## Voci archiviate da una raccolta

==========

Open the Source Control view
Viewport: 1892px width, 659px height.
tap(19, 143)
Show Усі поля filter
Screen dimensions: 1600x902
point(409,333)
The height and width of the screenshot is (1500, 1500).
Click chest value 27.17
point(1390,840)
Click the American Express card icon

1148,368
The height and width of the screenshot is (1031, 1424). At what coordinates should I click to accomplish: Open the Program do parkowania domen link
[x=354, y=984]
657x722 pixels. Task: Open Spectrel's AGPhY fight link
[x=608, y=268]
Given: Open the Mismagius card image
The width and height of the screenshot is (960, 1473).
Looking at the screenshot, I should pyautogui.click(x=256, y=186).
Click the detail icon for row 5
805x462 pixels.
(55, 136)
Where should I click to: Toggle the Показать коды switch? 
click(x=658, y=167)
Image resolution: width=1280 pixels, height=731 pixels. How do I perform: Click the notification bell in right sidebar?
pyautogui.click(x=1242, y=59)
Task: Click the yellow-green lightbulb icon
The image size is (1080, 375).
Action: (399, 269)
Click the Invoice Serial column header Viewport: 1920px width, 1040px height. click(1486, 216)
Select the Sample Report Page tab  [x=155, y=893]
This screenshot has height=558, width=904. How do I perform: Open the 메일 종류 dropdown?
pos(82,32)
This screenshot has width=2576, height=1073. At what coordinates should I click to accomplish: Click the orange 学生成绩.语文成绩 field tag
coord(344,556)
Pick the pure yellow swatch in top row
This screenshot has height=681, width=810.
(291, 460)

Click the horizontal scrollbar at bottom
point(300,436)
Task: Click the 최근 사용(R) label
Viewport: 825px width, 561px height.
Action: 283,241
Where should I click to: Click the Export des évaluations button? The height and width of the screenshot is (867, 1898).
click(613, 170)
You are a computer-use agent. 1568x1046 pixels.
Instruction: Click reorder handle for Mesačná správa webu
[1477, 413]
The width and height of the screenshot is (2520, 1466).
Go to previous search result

==========

## CONSEGNA
Inserisci tutte le voci riportate sopra in un elenco JSON di stringhe, una stringa per ciascuna riga, tralasciando le righe vuote.

## RISULTATO ESERCIZIO
[
  "Open the Source Control view",
  "Viewport: 1892px width, 659px height.",
  "tap(19, 143)",
  "Show Усі поля filter",
  "Screen dimensions: 1600x902",
  "point(409,333)",
  "The height and width of the screenshot is (1500, 1500).",
  "Click chest value 27.17",
  "point(1390,840)",
  "Click the American Express card icon",
  "1148,368",
  "The height and width of the screenshot is (1031, 1424). At what coordinates should I click to accomplish: Open the Program do parkowania domen link",
  "[x=354, y=984]",
  "657x722 pixels. Task: Open Spectrel's AGPhY fight link",
  "[x=608, y=268]",
  "Given: Open the Mismagius card image",
  "The width and height of the screenshot is (960, 1473).",
  "Looking at the screenshot, I should pyautogui.click(x=256, y=186).",
  "Click the detail icon for row 5",
  "805x462 pixels.",
  "(55, 136)",
  "Where should I click to: Toggle the Показать коды switch? ",
  "click(x=658, y=167)",
  "Image resolution: width=1280 pixels, height=731 pixels. How do I perform: Click the notification bell in right sidebar?",
  "pyautogui.click(x=1242, y=59)",
  "Task: Click the yellow-green lightbulb icon",
  "The image size is (1080, 375).",
  "Action: (399, 269)",
  "Click the Invoice Serial column header Viewport: 1920px width, 1040px height. click(1486, 216)",
  "Select the Sample Report Page tab  [x=155, y=893]",
  "This screenshot has height=558, width=904. How do I perform: Open the 메일 종류 dropdown?",
  "pos(82,32)",
  "This screenshot has width=2576, height=1073. At what coordinates should I click to accomplish: Click the orange 学生成绩.语文成绩 field tag",
  "coord(344,556)",
  "Pick the pure yellow swatch in top row",
  "This screenshot has height=681, width=810.",
  "(291, 460)",
  "Click the horizontal scrollbar at bottom",
  "point(300,436)",
  "Task: Click the 최근 사용(R) label",
  "Viewport: 825px width, 561px height.",
  "Action: 283,241",
  "Where should I click to: Click the Export des évaluations button? The height and width of the screenshot is (867, 1898).",
  "click(613, 170)",
  "You are a computer-use agent. 1568x1046 pixels.",
  "Instruction: Click reorder handle for Mesačná správa webu",
  "[1477, 413]",
  "The width and height of the screenshot is (2520, 1466).",
  "Go to previous search result"
]